(begin)

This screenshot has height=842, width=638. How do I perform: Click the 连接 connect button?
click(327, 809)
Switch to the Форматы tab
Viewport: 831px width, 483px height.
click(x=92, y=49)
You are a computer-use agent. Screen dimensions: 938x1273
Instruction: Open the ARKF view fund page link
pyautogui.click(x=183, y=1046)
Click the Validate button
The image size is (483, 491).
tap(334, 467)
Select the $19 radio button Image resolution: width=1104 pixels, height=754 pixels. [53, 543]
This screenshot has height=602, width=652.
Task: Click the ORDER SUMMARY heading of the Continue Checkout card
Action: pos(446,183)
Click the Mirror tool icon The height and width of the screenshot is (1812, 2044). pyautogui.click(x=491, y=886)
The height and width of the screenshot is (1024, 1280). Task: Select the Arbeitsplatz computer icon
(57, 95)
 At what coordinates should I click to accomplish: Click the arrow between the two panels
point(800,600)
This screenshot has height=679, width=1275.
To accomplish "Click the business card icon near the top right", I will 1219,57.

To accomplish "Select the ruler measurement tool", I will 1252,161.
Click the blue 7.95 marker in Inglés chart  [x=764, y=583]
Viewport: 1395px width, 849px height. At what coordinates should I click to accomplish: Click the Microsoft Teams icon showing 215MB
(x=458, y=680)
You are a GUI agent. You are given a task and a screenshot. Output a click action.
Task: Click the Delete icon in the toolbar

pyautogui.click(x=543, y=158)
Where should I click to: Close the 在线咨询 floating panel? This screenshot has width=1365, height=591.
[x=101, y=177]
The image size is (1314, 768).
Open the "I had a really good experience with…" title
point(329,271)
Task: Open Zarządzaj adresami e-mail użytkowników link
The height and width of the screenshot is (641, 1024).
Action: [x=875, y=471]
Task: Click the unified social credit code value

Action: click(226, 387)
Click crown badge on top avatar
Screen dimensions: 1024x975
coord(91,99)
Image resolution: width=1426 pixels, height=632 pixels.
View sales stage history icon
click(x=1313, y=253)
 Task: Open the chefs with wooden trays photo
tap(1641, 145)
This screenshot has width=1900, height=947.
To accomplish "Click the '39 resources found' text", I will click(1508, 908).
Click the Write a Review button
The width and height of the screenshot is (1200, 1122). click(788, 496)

(end)

Task statement: Retype the rows from the very first one through the line containing "click(x=92, y=49)", keeping every character unchanged.

Task solution:
This screenshot has height=842, width=638. How do I perform: Click the 连接 connect button?
click(327, 809)
Switch to the Форматы tab
Viewport: 831px width, 483px height.
click(x=92, y=49)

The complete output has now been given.